Your objective:
Print the data that follows exactly, leaving nothing out.

Supplied entries:
-- Opening Marker --
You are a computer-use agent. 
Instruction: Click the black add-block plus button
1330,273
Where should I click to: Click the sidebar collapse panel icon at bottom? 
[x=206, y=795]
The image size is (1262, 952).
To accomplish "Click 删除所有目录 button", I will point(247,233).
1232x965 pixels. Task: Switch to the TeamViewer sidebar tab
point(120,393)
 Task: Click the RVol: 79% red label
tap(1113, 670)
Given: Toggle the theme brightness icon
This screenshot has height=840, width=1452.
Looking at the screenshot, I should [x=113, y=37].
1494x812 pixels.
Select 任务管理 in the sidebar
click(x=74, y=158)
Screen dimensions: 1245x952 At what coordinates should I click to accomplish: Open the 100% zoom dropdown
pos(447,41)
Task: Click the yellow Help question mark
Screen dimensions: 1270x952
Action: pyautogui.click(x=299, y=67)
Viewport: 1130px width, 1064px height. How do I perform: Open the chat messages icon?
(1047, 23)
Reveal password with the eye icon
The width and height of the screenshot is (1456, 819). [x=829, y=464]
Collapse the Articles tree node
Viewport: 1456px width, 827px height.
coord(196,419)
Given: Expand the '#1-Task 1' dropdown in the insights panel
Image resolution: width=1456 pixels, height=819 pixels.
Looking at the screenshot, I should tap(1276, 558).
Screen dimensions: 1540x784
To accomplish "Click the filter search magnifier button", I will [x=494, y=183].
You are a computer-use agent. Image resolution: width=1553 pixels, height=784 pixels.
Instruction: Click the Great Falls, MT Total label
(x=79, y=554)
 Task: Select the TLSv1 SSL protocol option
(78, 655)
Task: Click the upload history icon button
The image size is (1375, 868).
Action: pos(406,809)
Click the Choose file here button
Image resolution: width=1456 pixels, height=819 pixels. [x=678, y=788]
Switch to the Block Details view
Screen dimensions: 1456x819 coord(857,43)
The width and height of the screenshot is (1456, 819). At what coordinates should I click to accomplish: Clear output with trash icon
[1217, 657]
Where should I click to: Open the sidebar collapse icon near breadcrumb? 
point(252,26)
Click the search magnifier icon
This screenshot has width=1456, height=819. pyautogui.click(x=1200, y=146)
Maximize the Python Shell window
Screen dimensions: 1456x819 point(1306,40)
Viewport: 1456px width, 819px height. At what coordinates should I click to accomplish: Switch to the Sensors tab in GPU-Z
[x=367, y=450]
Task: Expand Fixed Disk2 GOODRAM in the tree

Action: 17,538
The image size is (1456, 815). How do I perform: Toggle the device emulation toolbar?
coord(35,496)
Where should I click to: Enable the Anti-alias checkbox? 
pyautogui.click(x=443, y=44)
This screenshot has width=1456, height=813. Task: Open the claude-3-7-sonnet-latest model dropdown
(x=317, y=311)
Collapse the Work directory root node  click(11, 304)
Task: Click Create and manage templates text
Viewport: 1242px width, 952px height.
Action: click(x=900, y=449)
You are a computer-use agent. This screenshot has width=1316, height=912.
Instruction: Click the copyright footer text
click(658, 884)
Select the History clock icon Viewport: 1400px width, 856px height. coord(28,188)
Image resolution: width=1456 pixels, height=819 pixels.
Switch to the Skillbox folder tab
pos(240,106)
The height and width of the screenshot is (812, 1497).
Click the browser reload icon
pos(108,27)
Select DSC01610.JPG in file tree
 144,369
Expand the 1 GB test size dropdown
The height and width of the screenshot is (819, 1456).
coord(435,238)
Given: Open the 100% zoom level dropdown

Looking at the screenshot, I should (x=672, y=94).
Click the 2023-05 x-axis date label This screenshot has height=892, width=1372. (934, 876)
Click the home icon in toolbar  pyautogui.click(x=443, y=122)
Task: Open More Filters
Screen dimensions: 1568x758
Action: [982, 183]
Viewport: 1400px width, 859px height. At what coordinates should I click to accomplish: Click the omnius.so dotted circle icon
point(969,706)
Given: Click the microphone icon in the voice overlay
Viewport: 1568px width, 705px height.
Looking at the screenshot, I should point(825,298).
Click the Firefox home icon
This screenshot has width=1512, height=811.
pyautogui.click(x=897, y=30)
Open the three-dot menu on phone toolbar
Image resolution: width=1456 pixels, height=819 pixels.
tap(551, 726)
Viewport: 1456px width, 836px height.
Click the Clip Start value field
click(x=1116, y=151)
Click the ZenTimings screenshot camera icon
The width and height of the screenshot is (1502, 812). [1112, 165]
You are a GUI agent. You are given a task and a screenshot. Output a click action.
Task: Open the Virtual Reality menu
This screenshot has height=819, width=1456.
-- Closing Marker --
Result of the task:
You are a computer-use agent. 
Instruction: Click the black add-block plus button
1330,273
Where should I click to: Click the sidebar collapse panel icon at bottom? 
[x=206, y=795]
The image size is (1262, 952).
To accomplish "Click 删除所有目录 button", I will point(247,233).
1232x965 pixels. Task: Switch to the TeamViewer sidebar tab
point(120,393)
 Task: Click the RVol: 79% red label
tap(1113, 670)
Given: Toggle the theme brightness icon
This screenshot has height=840, width=1452.
Looking at the screenshot, I should [x=113, y=37].
1494x812 pixels.
Select 任务管理 in the sidebar
click(x=74, y=158)
Screen dimensions: 1245x952 At what coordinates should I click to accomplish: Open the 100% zoom dropdown
pos(447,41)
Task: Click the yellow Help question mark
Screen dimensions: 1270x952
Action: pyautogui.click(x=299, y=67)
Viewport: 1130px width, 1064px height. How do I perform: Open the chat messages icon?
(1047, 23)
Reveal password with the eye icon
The width and height of the screenshot is (1456, 819). [x=829, y=464]
Collapse the Articles tree node
Viewport: 1456px width, 827px height.
coord(196,419)
Given: Expand the '#1-Task 1' dropdown in the insights panel
Image resolution: width=1456 pixels, height=819 pixels.
Looking at the screenshot, I should tap(1276, 558).
Screen dimensions: 1540x784
To accomplish "Click the filter search magnifier button", I will [x=494, y=183].
You are a computer-use agent. Image resolution: width=1553 pixels, height=784 pixels.
Instruction: Click the Great Falls, MT Total label
(x=79, y=554)
 Task: Select the TLSv1 SSL protocol option
(78, 655)
Task: Click the upload history icon button
The image size is (1375, 868).
Action: pos(406,809)
Click the Choose file here button
Image resolution: width=1456 pixels, height=819 pixels. [x=678, y=788]
Switch to the Block Details view
Screen dimensions: 1456x819 coord(857,43)
The width and height of the screenshot is (1456, 819). At what coordinates should I click to accomplish: Clear output with trash icon
[1217, 657]
Where should I click to: Open the sidebar collapse icon near breadcrumb? 
point(252,26)
Click the search magnifier icon
This screenshot has width=1456, height=819. pyautogui.click(x=1200, y=146)
Maximize the Python Shell window
Screen dimensions: 1456x819 point(1306,40)
Viewport: 1456px width, 819px height. At what coordinates should I click to accomplish: Switch to the Sensors tab in GPU-Z
[x=367, y=450]
Task: Expand Fixed Disk2 GOODRAM in the tree

Action: 17,538
The image size is (1456, 815). How do I perform: Toggle the device emulation toolbar?
coord(35,496)
Where should I click to: Enable the Anti-alias checkbox? 
pyautogui.click(x=443, y=44)
This screenshot has width=1456, height=813. Task: Open the claude-3-7-sonnet-latest model dropdown
(x=317, y=311)
Collapse the Work directory root node  click(11, 304)
Task: Click Create and manage templates text
Viewport: 1242px width, 952px height.
Action: click(x=900, y=449)
You are a computer-use agent. This screenshot has width=1316, height=912.
Instruction: Click the copyright footer text
click(658, 884)
Select the History clock icon Viewport: 1400px width, 856px height. coord(28,188)
Image resolution: width=1456 pixels, height=819 pixels.
Switch to the Skillbox folder tab
pos(240,106)
The height and width of the screenshot is (812, 1497).
Click the browser reload icon
pos(108,27)
Select DSC01610.JPG in file tree
 144,369
Expand the 1 GB test size dropdown
The height and width of the screenshot is (819, 1456).
coord(435,238)
Given: Open the 100% zoom level dropdown

Looking at the screenshot, I should (x=672, y=94).
Click the 2023-05 x-axis date label This screenshot has height=892, width=1372. (934, 876)
Click the home icon in toolbar  pyautogui.click(x=443, y=122)
Task: Open More Filters
Screen dimensions: 1568x758
Action: [982, 183]
Viewport: 1400px width, 859px height. At what coordinates should I click to accomplish: Click the omnius.so dotted circle icon
point(969,706)
Given: Click the microphone icon in the voice overlay
Viewport: 1568px width, 705px height.
Looking at the screenshot, I should point(825,298).
Click the Firefox home icon
This screenshot has width=1512, height=811.
pyautogui.click(x=897, y=30)
Open the three-dot menu on phone toolbar
Image resolution: width=1456 pixels, height=819 pixels.
tap(551, 726)
Viewport: 1456px width, 836px height.
Click the Clip Start value field
click(x=1116, y=151)
Click the ZenTimings screenshot camera icon
The width and height of the screenshot is (1502, 812). [1112, 165]
You are a GUI agent. You are given a task and a screenshot. Output a click action.
Task: Open the Virtual Reality menu
This screenshot has height=819, width=1456.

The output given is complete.